Até certos valores de inflação (convencionalmente correspondentes aos valores que os bancos
centrais devem evitar que sejam ultrapassados: cerca de 2%), a redistribuição operada dos
trabalhadores e dos credores de quantias fixas para os empresários (simultaneamente pagadores
de salários, rendas e juros em perda de valor), estimula o aumento da produção e do investimento.
Acima desses valores deixa de ser assim: a inflação deixa de ser criadora e passa a ser estéril, quer
porque há atracção por investimentos especulativos (que propiciam maiores ganhos do que o
investimento em criação de maior produção), quer porque se atingem níveis próximos da plena
afectação de recursos.
Finalmente, diferenciais positivos de inflação em relação aos principais parceiros comerciais (que
não sejam compensados com variações em baixa na taxa de câmbio da moeda desse país)
encarecem as exportações (porque os custos de produção internos sobem mais do que os custos
de produção externos) e embaratecem as importações (mais uma vez, porque os custos de
produção internos sobem mais do que os custos de produção externos), provocando – ou
agravando – um défice na balança de pagamentos. No caso português, uma vez que a nossa moeda
é a mesma dos nossos principais parceiros comerciais, ter menos subida de custos de produção
do que eles (nos salários, nas rendas, nos juros, nos custos de energia, …), significa melhorar a
nossa capacidade competitiva, tal como maior subida da inflação implica prejudicá-la.

V
Com recurso a um ou mais diagrama(s), explique os efeitos decorrentes da introdução de
um direito aduaneiro.
Os efeitos da introdução de um direito aduaneiro podem ser identificados num diagrama em que
a curva positivamente inclinada é a Oferta Nacional e a curva negativamente inclinada é a Procura.
Na situação inicial o preço é (no diagrama abaixo) p2.
A introdução do direito aduaneiro eleva-o para p1 (efeito de subida de preço interno). Em
consequência, a procura diminui (de Q4 para Q3) e a oferta interna aumenta (de Q1 para Q2). A
soma dos efeitos de diminuição da procura e de aumento da oferta (Q4Q3 + Q1Q2) traduz-se na
diminuição das importações de Q1Q4 para Q2Q3, com benefício para a balança de pagamentos
(importando-se menos ficam mais recursos para uso interno).

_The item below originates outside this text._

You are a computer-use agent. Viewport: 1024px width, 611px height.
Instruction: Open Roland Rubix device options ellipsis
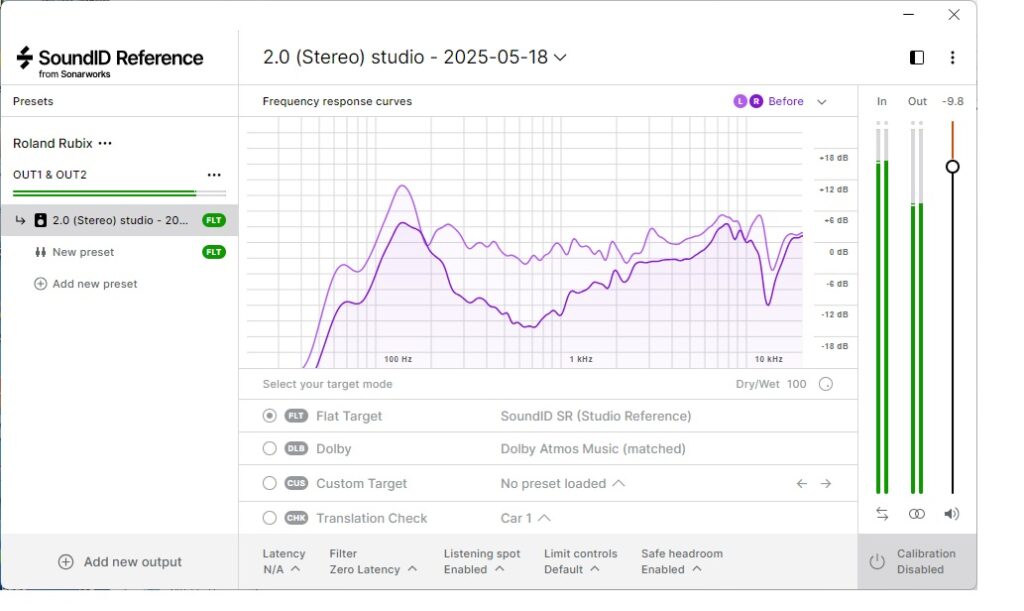click(x=105, y=143)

Além disso, a área D representa o valor das receitas aduaneiras arrecadadas.
As áreas A e B representam os ganhos no excedente do produtor.
A soma das áreas A+B+C+D+E representam a perda do excedente do consumidor.
Como as áreas A+B coincidem para produtores (que ganham) e para consumidores (que perdem),
há apenas transferência de rendimentos internos dos consumidores para os produtores.
Como a área D coincide para o Estado (que ganha receitas aduaneiras) e para os consumidores
(que perdem excedente) também há uma transferência. Se se admitir que o Estado transfere as
receitas aduaneiras para os consumidores, gastando-as em bens e serviços públicos, ou não
arrecadando outros impostos sobre os consumidores na mesma medida, a transferência é anulada.
Sobram dois triângulos que constituem as perdas líquidas da protecção aduaneira: o representado
por C é o do custo de distorção na produção: vai produzir-se a custos mais altos do que os que
seriam incorridos com a importação; o representado por E é o do custo de distorção no consumo:
vai haver consumidores que estariam dispostos a custear a produção do bem ao preço p2 (que era
o suficiente para o produzir externamente) que vão ser impedidos de aceder a ele.